With all that being, said, it's time to look at some guns. We know we need something reliable, we know we need something accurate, we know we need something comfortable and we know it most likely needs to be chambered in .40 S&W in order to meet the Army's standards. So, without further ado, I have listed below three firearms that not only meet these requirement but that I believe would be great choices for the US Army's next sidearm.
1. Glock Model 22
For many, the first clearly excellent choice is obvious - the Glock. A lot of gun owners have a love-hate relationship with Glocks and many flat out don't like them. But the fact of the matter is that they work. They are based on a very simple design, they have very basic features and they're known for being reliable and dependable. (not to mention fairly accurate.)

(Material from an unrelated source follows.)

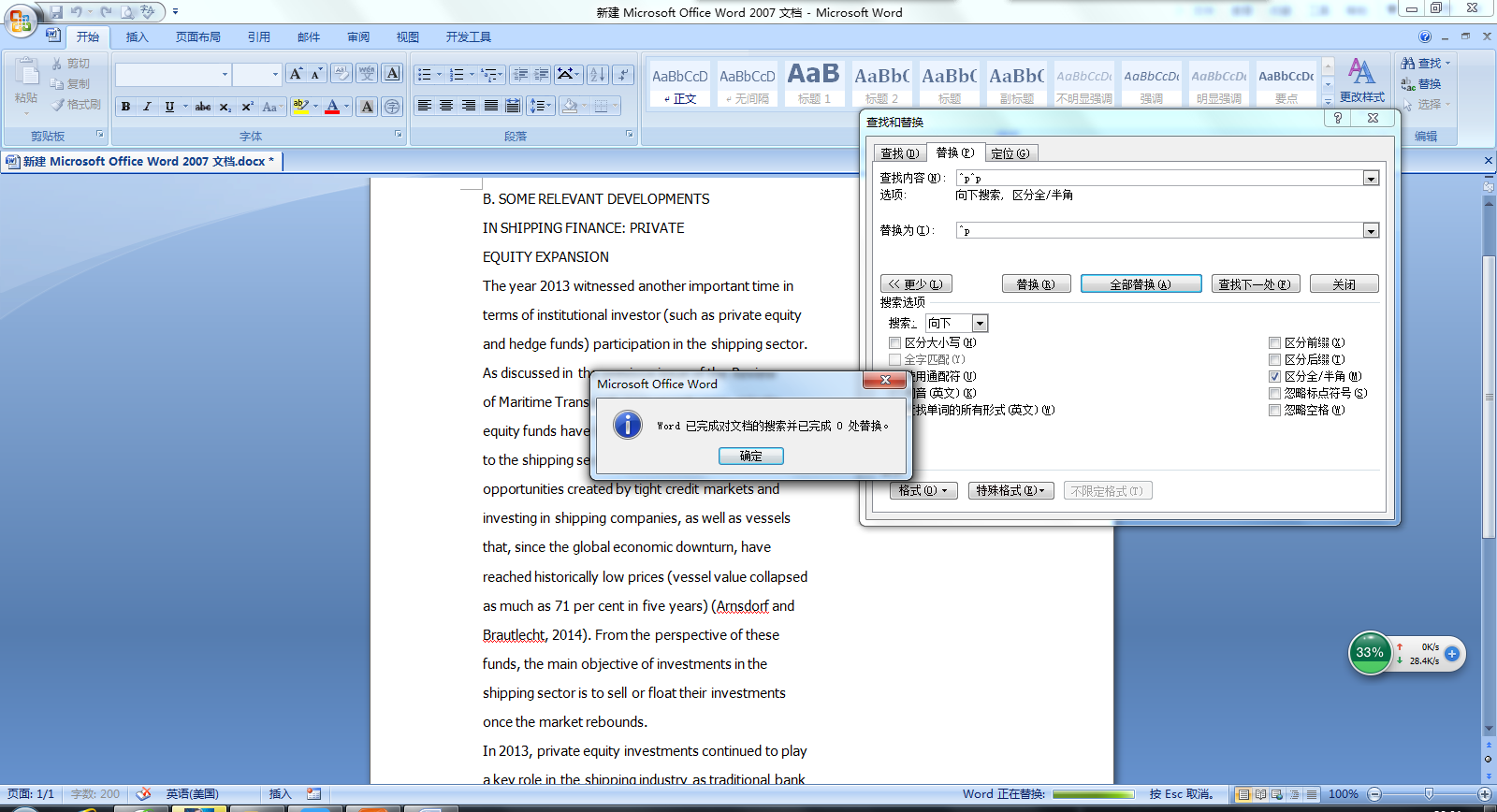Open the 特殊格式 dropdown button
Viewport: 1497px width, 812px height.
(x=1011, y=491)

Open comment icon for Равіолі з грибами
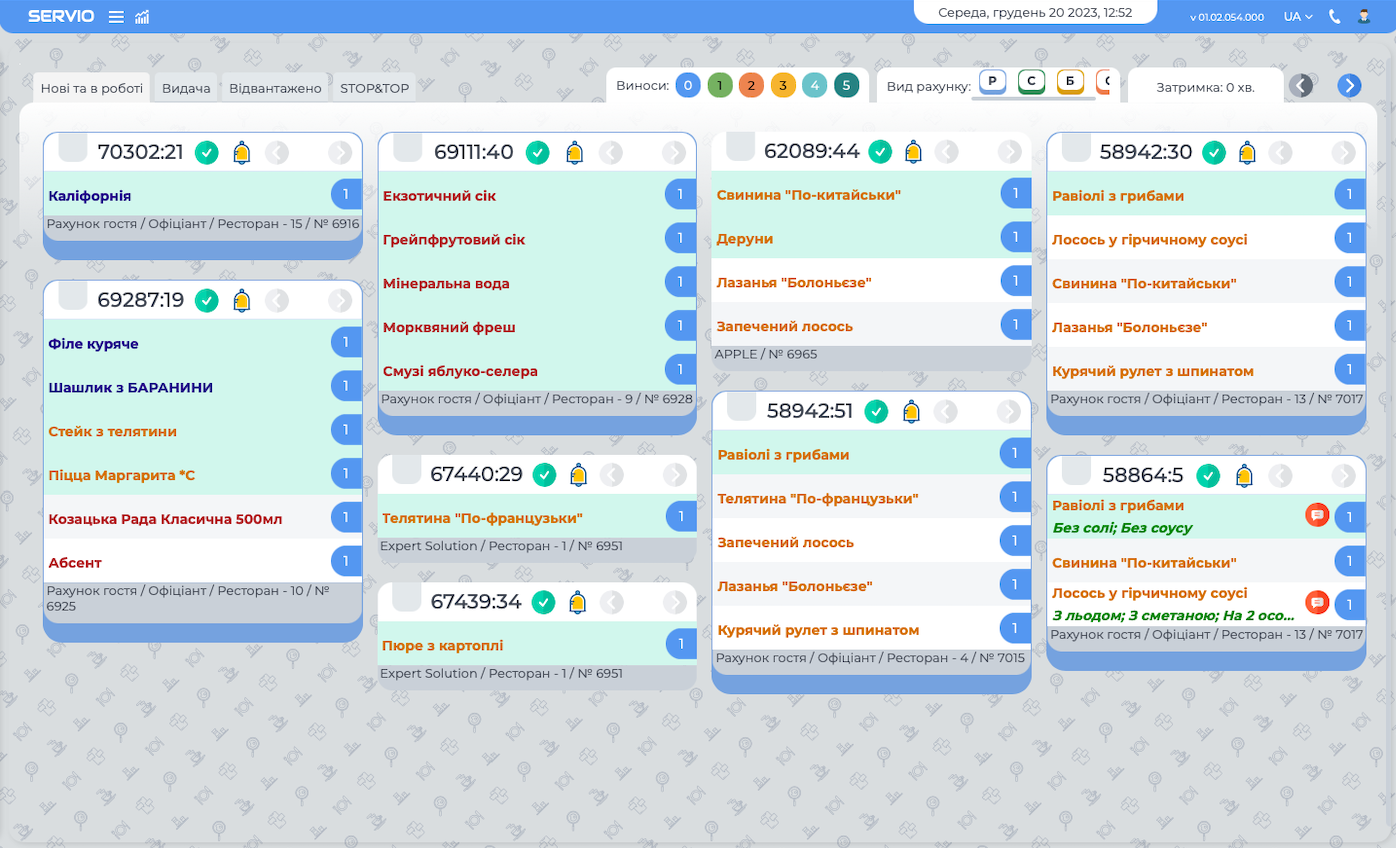(1317, 515)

The Glock Model 22 is one of the most popular Glocks on the market today. The full-size .40 caliber Glock has been adopted by countless law enforcement agencies in the US and around the world and as a result, more and more hobbyists, enthusiasts and every-day-carriers are turning to it for their primary sidearm is well. The Glock 22 is equipped with an accessory rail for mounting lights, lasers and other accessories. The new generation 4 Glocks have a comfortable, aggressive grip texturing and come with interchangeable back straps, allowing the user to modify the grip to fit his or her hand.
There are a few drawbacks to choosing the Glock, one of those drawbacks being the fact that the Glock does not have an external thumb safety. There are quite a few people who do not like the lack of an external safety while others argue that it is not necessary. But considering the fact that the previous service pistols have all had external thumb safeties, this may prove to be a huge drawback for the Military.
2. Smith & Wesson M&P .40 S&W
The Smith & Wesson M&P is likely the biggest rival of the Glock. The design of the pistol is very similar to a Glock in that it is a basic striker-fired, semi-auto polymer pistol. The M&P full size .40 S&W is almost exactly the same size as the Glock model 22 and it has the same magazine capacity, 15.
Many claim that the grip on the M&P is more comfortable than the Glock and even if one is not happy with the grip, it does have interchangeable backstrips. The sight system is also different from that on the Glock. The M&P has a 3-dot system which many prefer to the Glock's factory sights.
The one advantage the M&P definitely has over the Glock is the option of an external thumb safety. While most M&P handguns have no external safety, the option is available and would likely be utilized if the M&P was adopted as the Military's new sidearm.
3. Sig Sauer P226 in .40 S&W
In addition to being popular in the civilian market, the Sig Sauer P226 is also the weapon of choice for the NYPD and the US Navy Seals. Interestingly enough, the Sig P226 was originally designed for the US Army during their 1984 trials when they were looking to replace the popular M1911. The Beretta M9 only beat out the Sig P226 because of the lower overall cost.
The Sig P226 does have a different design than the other two pistols mentioned. While the Glock and M&P are both striker-fired, the Sig P226 is a Double Action/Single Action, hammer-fired pistol. It is also has a steel frame as opposed to the frames of the Glock and M&P, which are both made out of Polymer.
Any of these pistols would make a great sidearm for the US Military and there are hundreds of other pistols that would work just as well. It's just a matter of what the Military is able to conclude from the extensive tests I'm sure they'll be conducting to find the perfect new service pistol.